How to Use Practice Questions Effectively

The Review Process Is More Important Than the Practice

The single biggest mistake UCAT candidates make is doing hundreds of practice questions without properly reviewing them. Doing 50 questions with thorough review is worth more than doing 500 questions with no review.

The MedAcademy Review Protocol

After every practice set, follow this protocol for EVERY question — not just the ones you got wrong:

  1. Questions you got RIGHT and were confident: Briefly confirm your reasoning.

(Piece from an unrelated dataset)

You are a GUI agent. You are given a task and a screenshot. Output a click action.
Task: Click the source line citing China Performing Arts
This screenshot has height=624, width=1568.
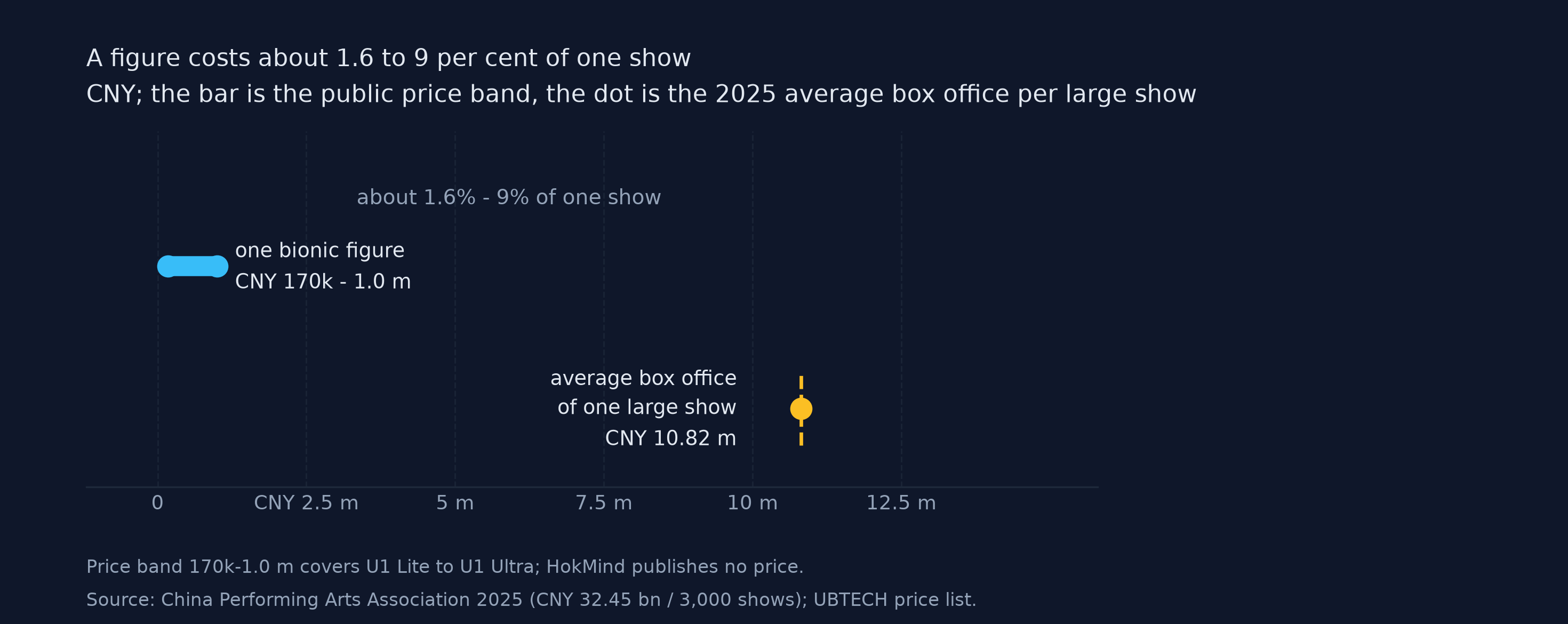pyautogui.click(x=531, y=599)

Move on (5 seconds)
  2. Questions you got RIGHT but guessed: Study the explanation. Understand WHY the correct answer is correct. This is a knowledge gap disguised as a correct answer (60 seconds)
  3. Questions you got WRONG: Analyse your error. Was it a reading error? A calculation mistake? A conceptual misunderstanding? A timing issue? Write down the error type and how to avoid it (90 seconds)

The Error Log

Keep a running log of your errors, categorised by type:

  • Misread: You misread the question, data, or passage
  • Calculation: You set up the problem correctly but made an arithmetic error
  • Concept: You didn’t understand the underlying concept or strategy
  • Time: You ran out of time or rushed and made a careless error
  • Trap: You fell for a deliberate distractor or common trap

After accumulating 50+ errors, analyse the distribution. If 40% of your errors are ‘misread’, your priority is careful reading, not learning new concepts.

Spaced Practice

Don’t do all your VR practice in one week, then all QR the next. Interleave subtests throughout your preparation to maintain skills across all five areas. A daily session might include:

  • 20 minutes: Focus subtest (the one you’re currently learning)
  • 10 minutes: Review subtest (one you studied previously)
  • 10 minutes: Quick drill (mental maths, pattern recognition, or speed reading)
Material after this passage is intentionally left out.